4. Maximum density. Water becomes increasingly dense as it cools such that it reaches its maximum density at 4o C while it is still liquid. As the water gets colder than 4o C it becomes less dense. Thus water freezes from the top down. If water were at maximum density at the freezing point the freezing water would sink to the bottom of the ocean or lake and freeze from the bottom up, likely never to thaw again. This maximum density at 4o C is what causes radiators and engine blocks to crack upon freezing because the water as it freezes it expands. In nature this alternating expansion and contraction in the cracks of rocks causes the breaking of (exfoliating) of rocks in the mountains. The use of antifreeze, even salt, will depress the freezing point to less than 0oC depending how much antifreeze is added to the water.

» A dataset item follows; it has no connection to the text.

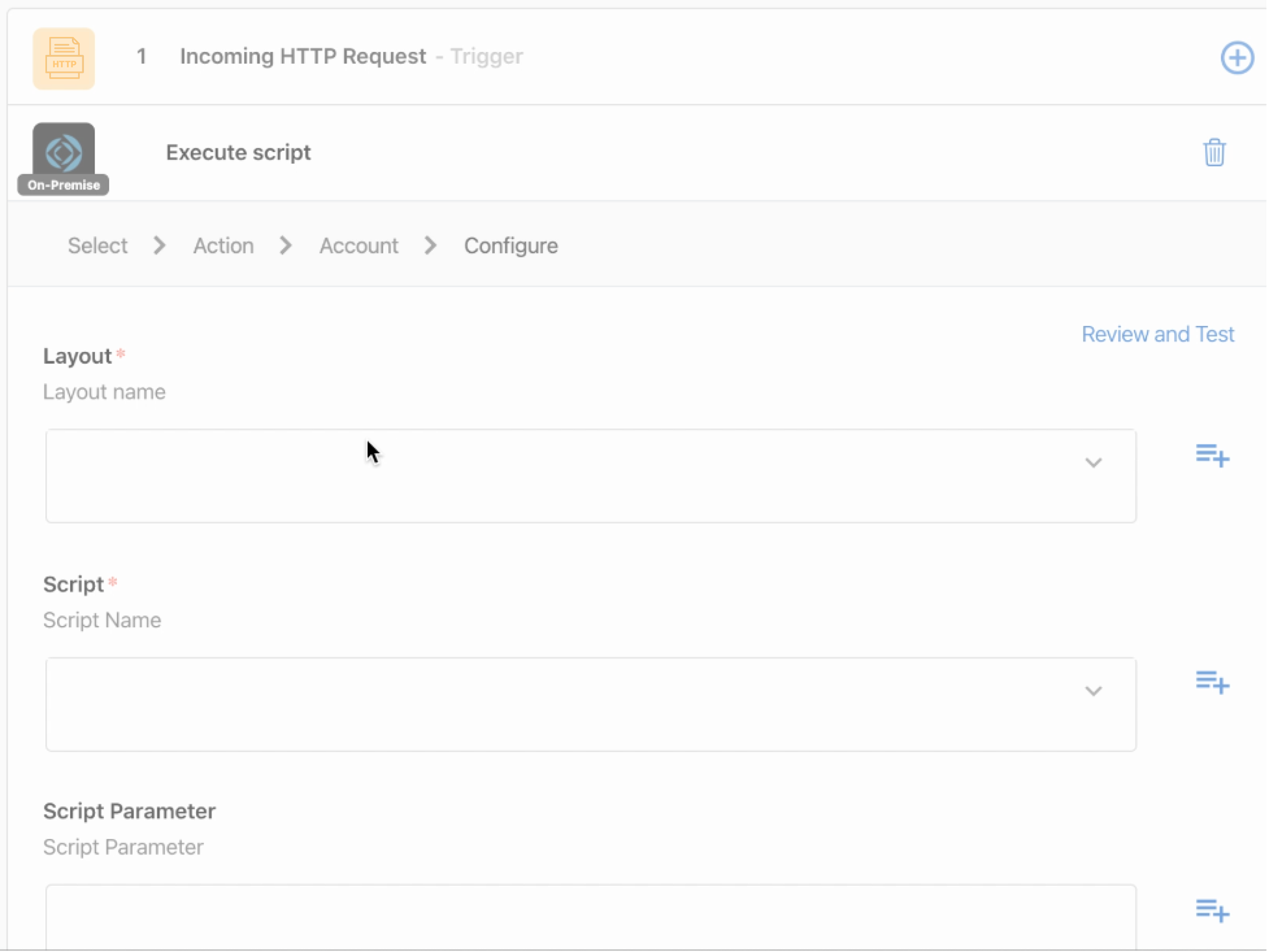1269x952 pixels.
Task: Click the add list icon next to Script field
Action: 1213,683
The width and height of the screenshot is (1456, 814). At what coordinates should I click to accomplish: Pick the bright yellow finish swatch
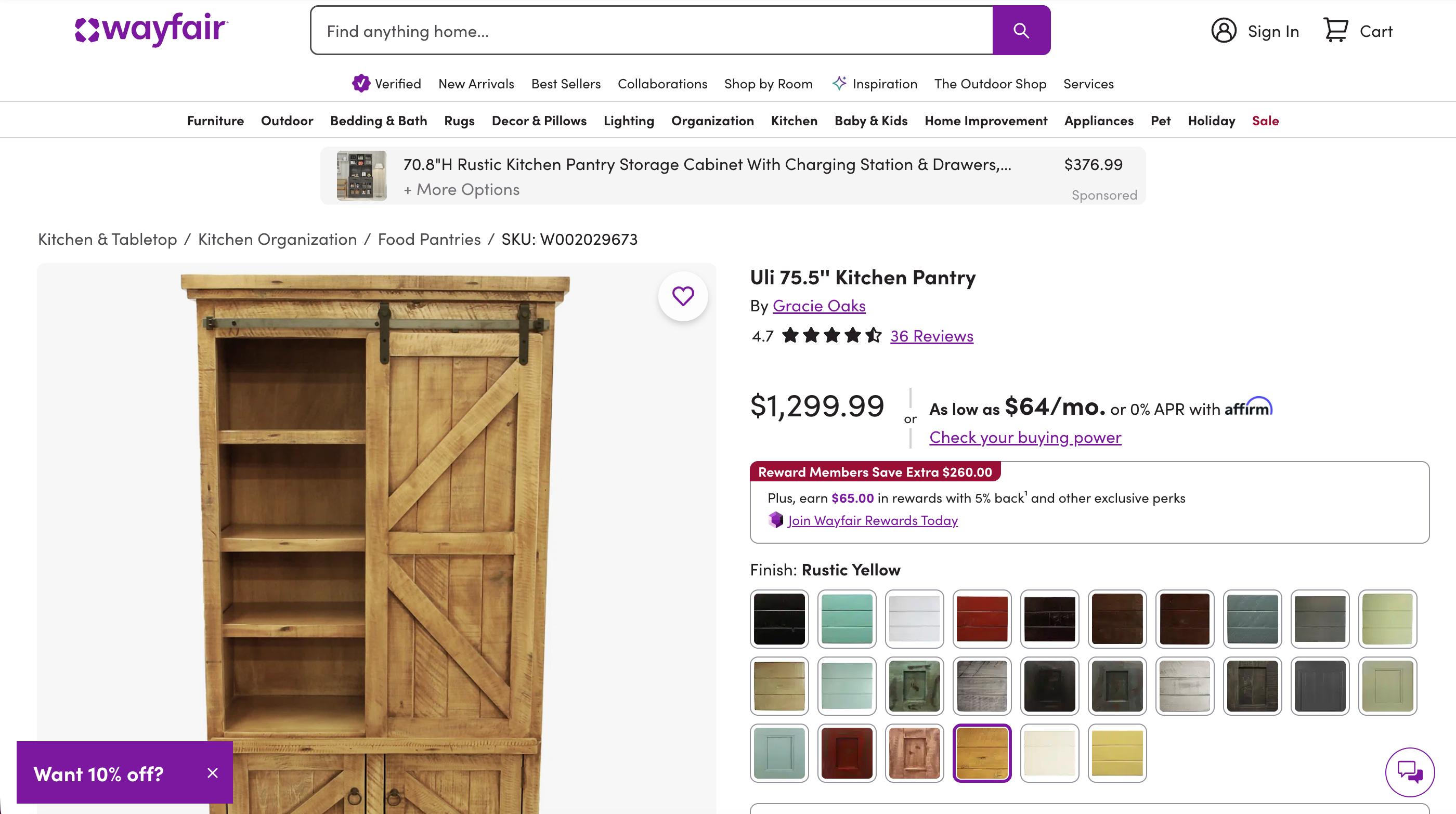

5. High dielectric constant. A water molecule is polar, which means at one end of the molecule, the molecule is positive and at the other it is negative. This characteristic reduces the attraction of atoms one to the other when in water, making water an excellent solvent.
6. High viscosity. The high viscosity index of water creates drag on things moving through it. This characteristic also gives it a high surface tension, which will through greater buoyancy support greater loads than most liquids.
7. Gas Solubility. In water metabolically important gases are inversely proportionally soluble to the atmospheric concentration of these gases. The fact that 100 ml of water can dissolve 0.34gm of carbon dioxide but a mere 0.007gm of oxygen and 0.003gm of nitrogen has important significance to the whole debate about atmospheric gas exchange between the oceans and the atmosphere. The ocean contains much more carbon dioxide per unit volume than does the atmosphere.